Project Description
Affecting millions globally, osteoarthritis causes joint damage and pain, primarily in older adults. Rising obesity and aging populations highlight the need for precise surgical solutions. This project aims to develop an AR-assisted robotic system for Total Knee Arthroplasty (TKA) to address the growing prevalence of osteoarthritis. The project integrates robotics and AR to enhance surgical precision, minimize risks, and improve patient outcomes. Core modules include hardware development, perception systems for real-time bone segmentation, surgical planning algorithms, and an AR interface for enhanced surgeon guidance. This innovative approach aims to revolutionize TKA procedures by improving accuracy and addressing the complex challenges posed by osteoarthritis.

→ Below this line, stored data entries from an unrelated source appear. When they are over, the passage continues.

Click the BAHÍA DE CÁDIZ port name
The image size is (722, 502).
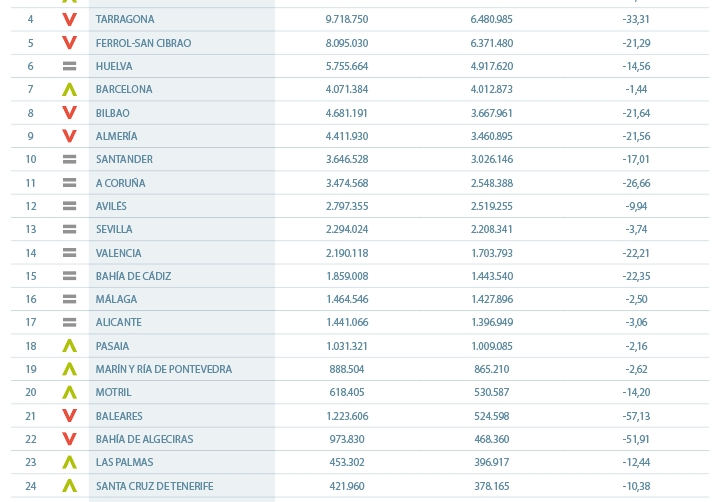coord(134,276)

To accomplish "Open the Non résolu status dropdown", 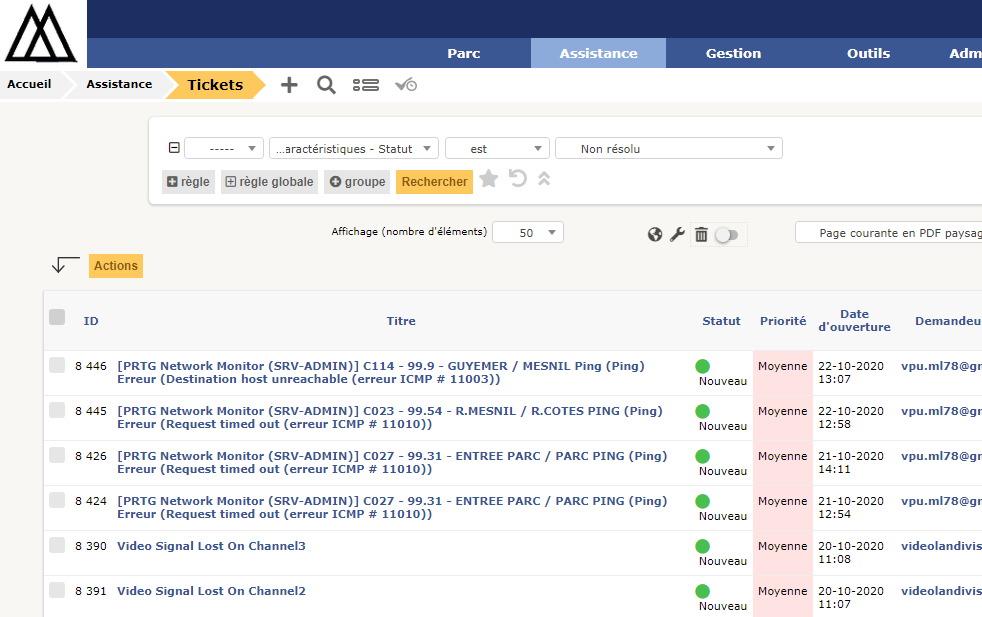I will 668,149.
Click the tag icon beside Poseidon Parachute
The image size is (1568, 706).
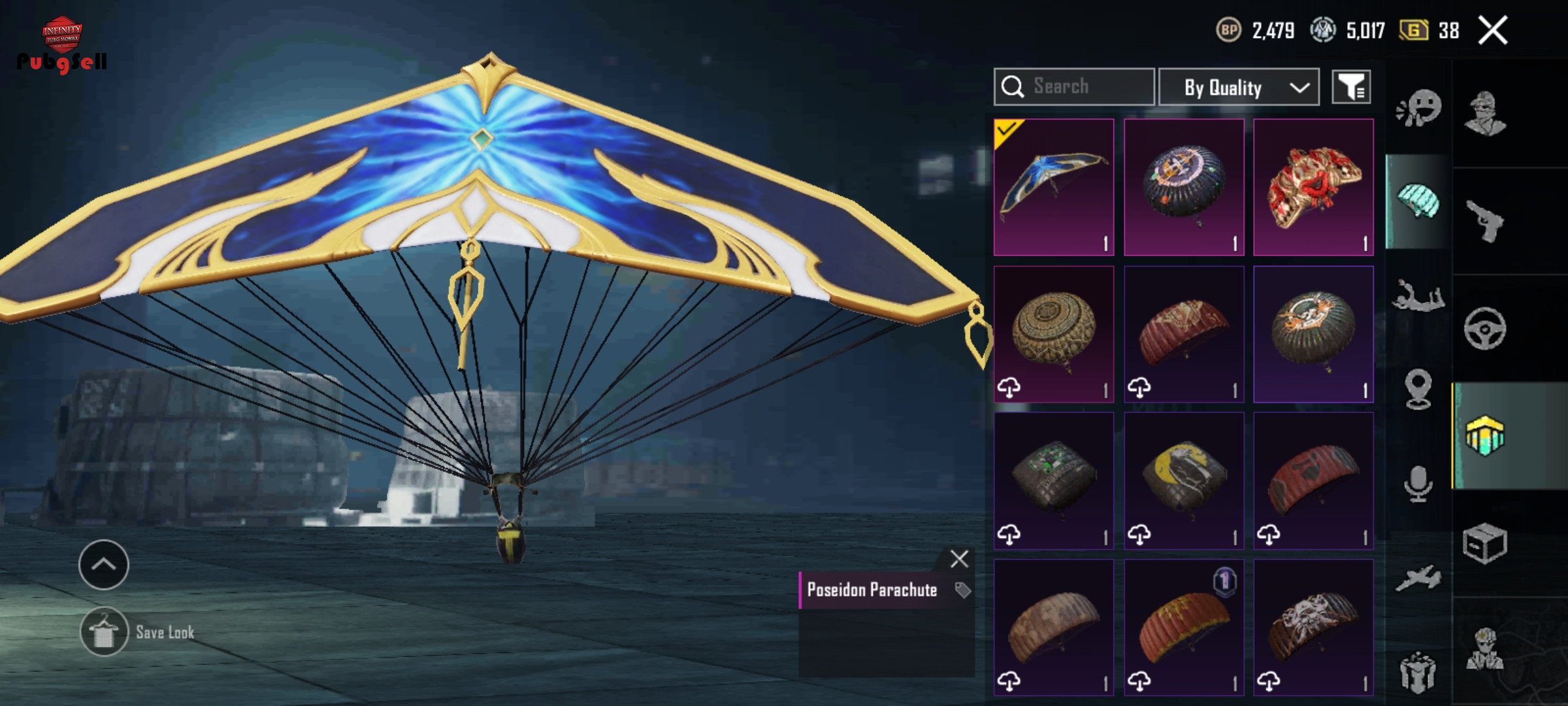pos(962,590)
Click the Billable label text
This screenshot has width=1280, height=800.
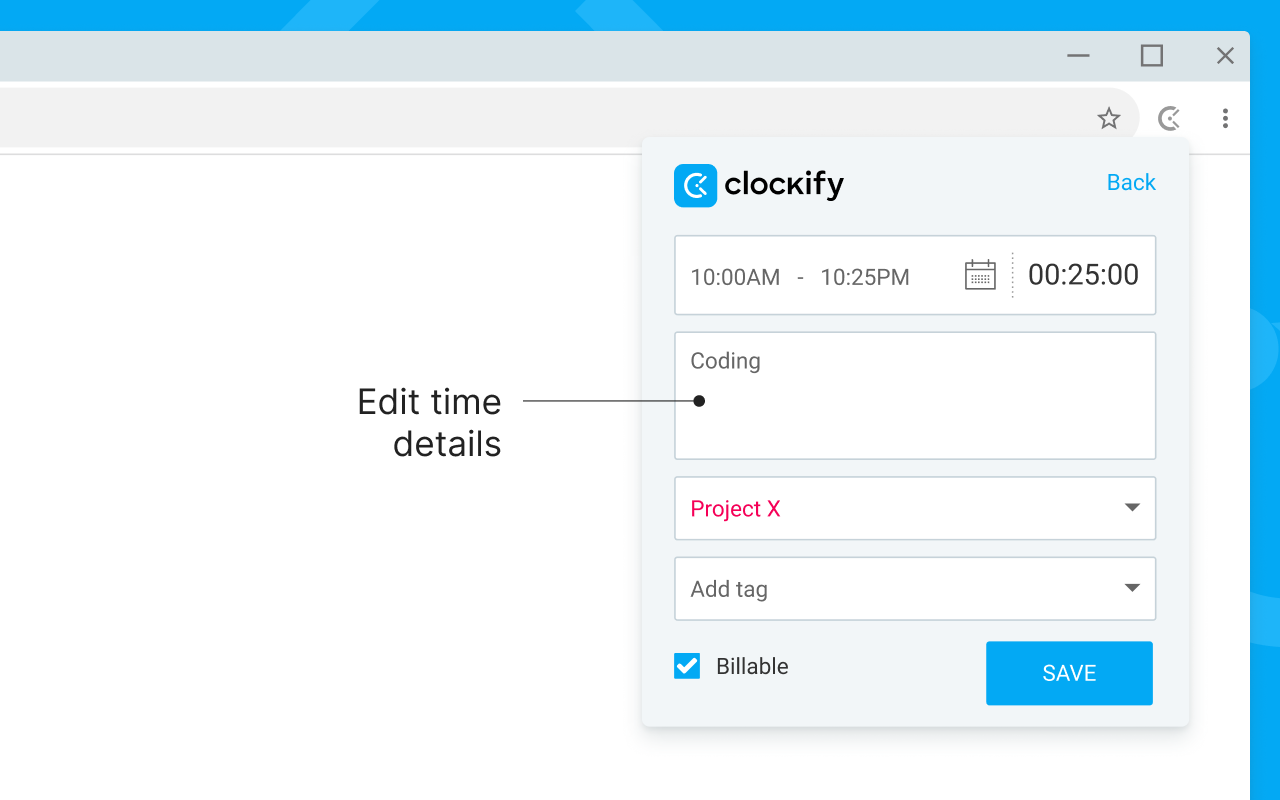pos(751,665)
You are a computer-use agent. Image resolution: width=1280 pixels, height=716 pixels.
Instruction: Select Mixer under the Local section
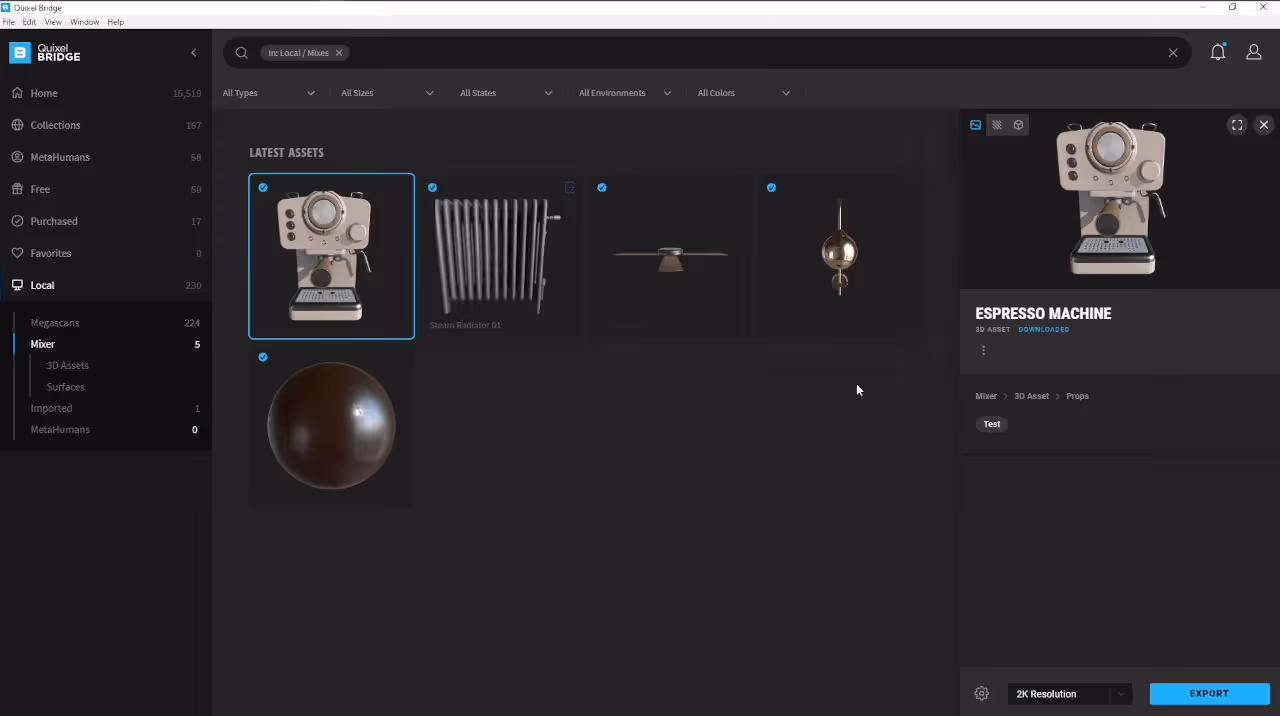pos(42,344)
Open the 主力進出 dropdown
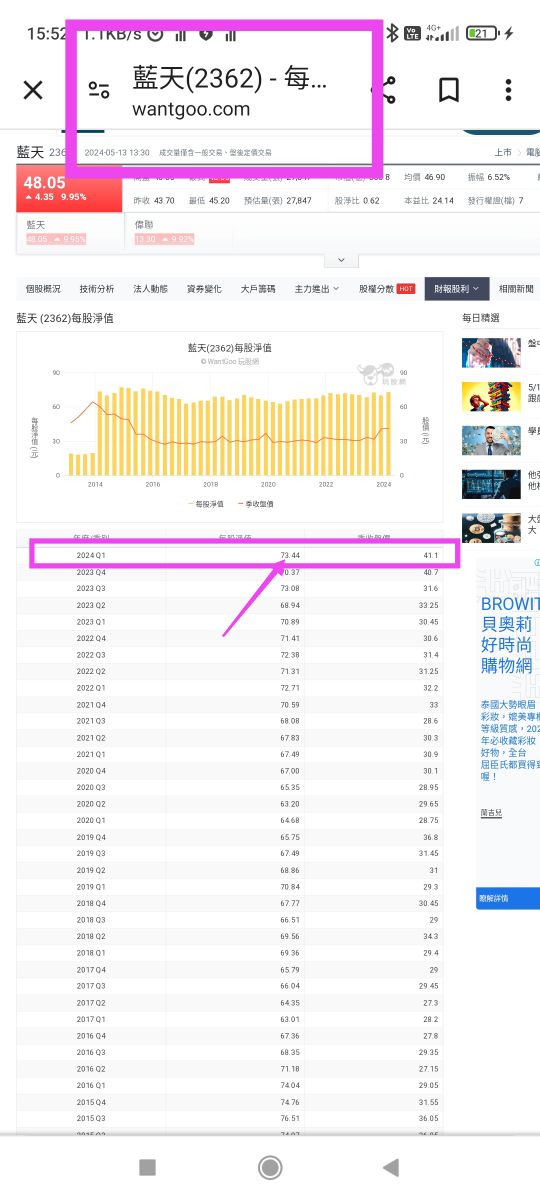 coord(317,289)
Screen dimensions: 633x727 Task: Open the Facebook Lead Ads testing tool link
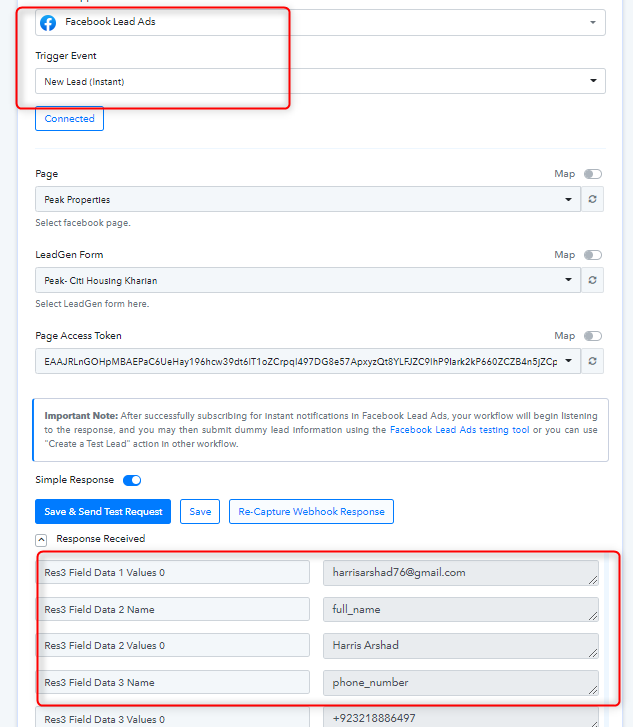(x=459, y=430)
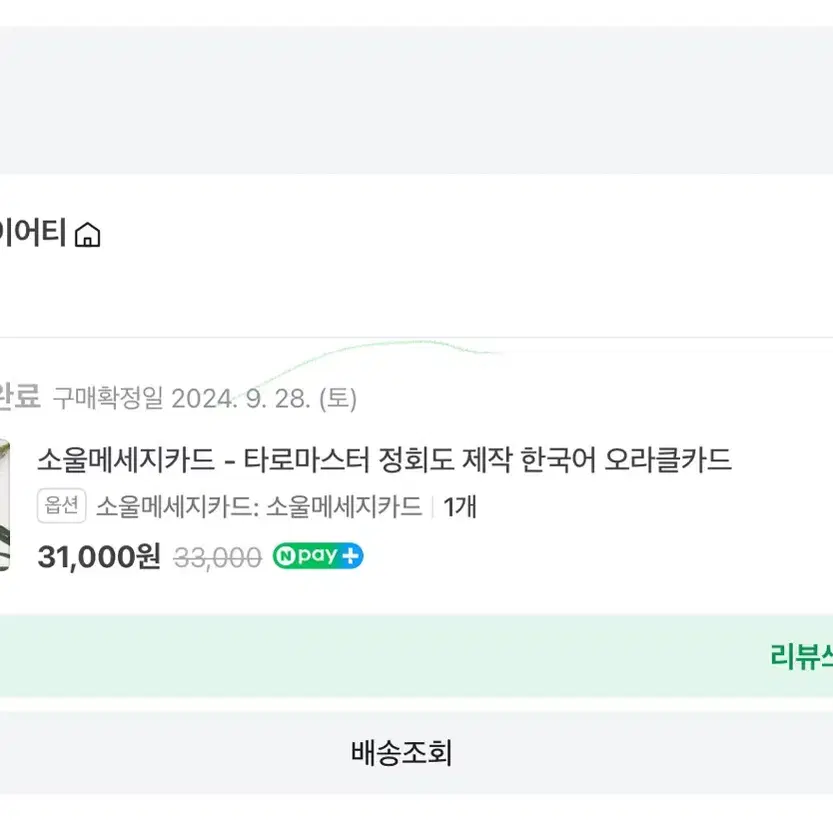Open the store home icon next to 이어티
Viewport: 833px width, 833px height.
coord(88,235)
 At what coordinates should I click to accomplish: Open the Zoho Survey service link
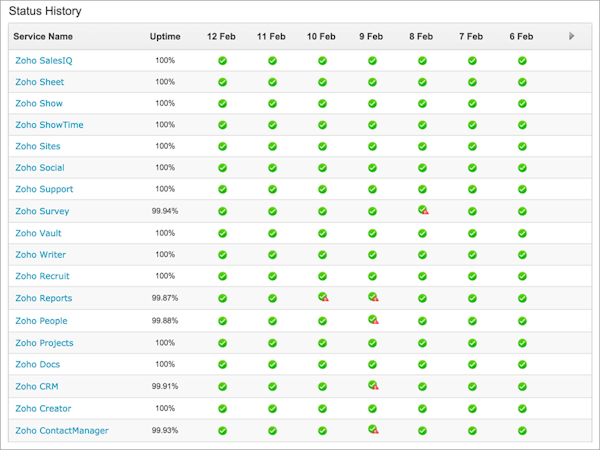[42, 211]
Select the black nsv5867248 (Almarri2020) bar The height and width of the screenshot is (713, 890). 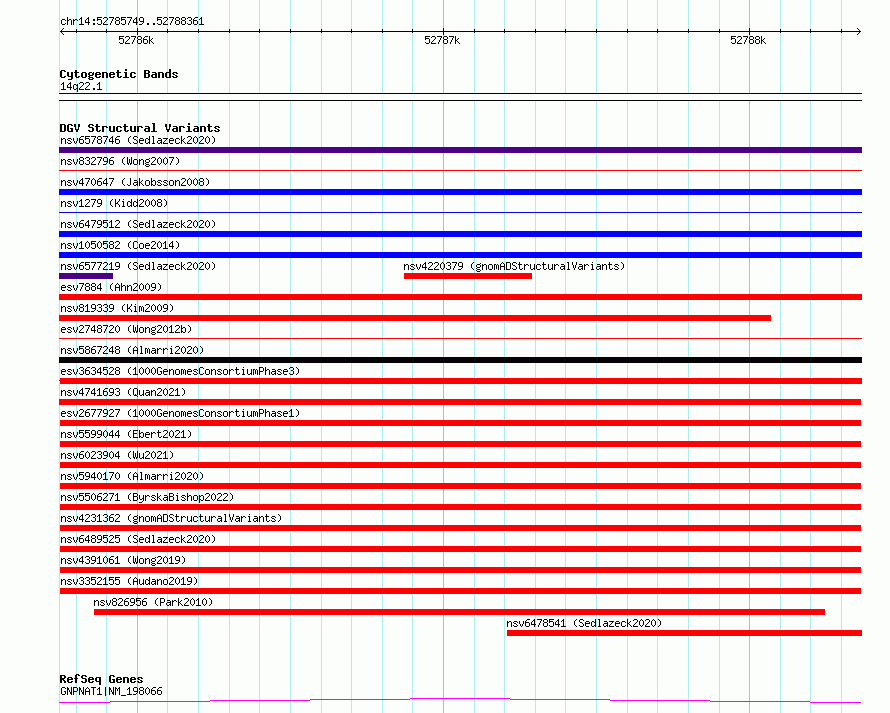coord(460,360)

Use Case with system Graphical Depiction
The following diagram outlines the workflow for a total knee replacement surgery, highlighting the roles of the surgeon(highlighted in white) and the BONE.P.A.R.T.E. system (highlighted in green).
Advanced Visualization and Planning
The system utilizes Apple Vision Pro to create an immersive surgical environment with real-time visualization of patient data and robotic trajectories. High-resolution displays enable precise spatial registration between virtual models and physical anatomy, while the intuitive AR interface allows surgeons to make real-time surgical plan adjustments while maintaining sterile conditions.
Robotic Precision and Control
Powered by the KUKA LBR Med 7 R800 robotic arm, the system delivers submillimeter accuracy (0.1mm) for surgical pin placement. The control system maintains low latency (<100ms) and rapid motion compensation, executing autonomous drilling operations while continuously monitoring safety parameters. The system achieves consistent precision through advanced trajectory planning and real-time adjustment capabilities.
Real-Time Perception and Safety
Advanced imaging technology generates high-density point clouds of the surgical site, enabling continuous patient tracking and movement compensation. Multiple safety features, including AR-based and physical emergency stops, ensure fail-safe operation. The system adheres to medical robot ISO standards and maintains a target registration error of less than 1mm, while supporting easy sterilization and seamless integration into existing surgical workflows.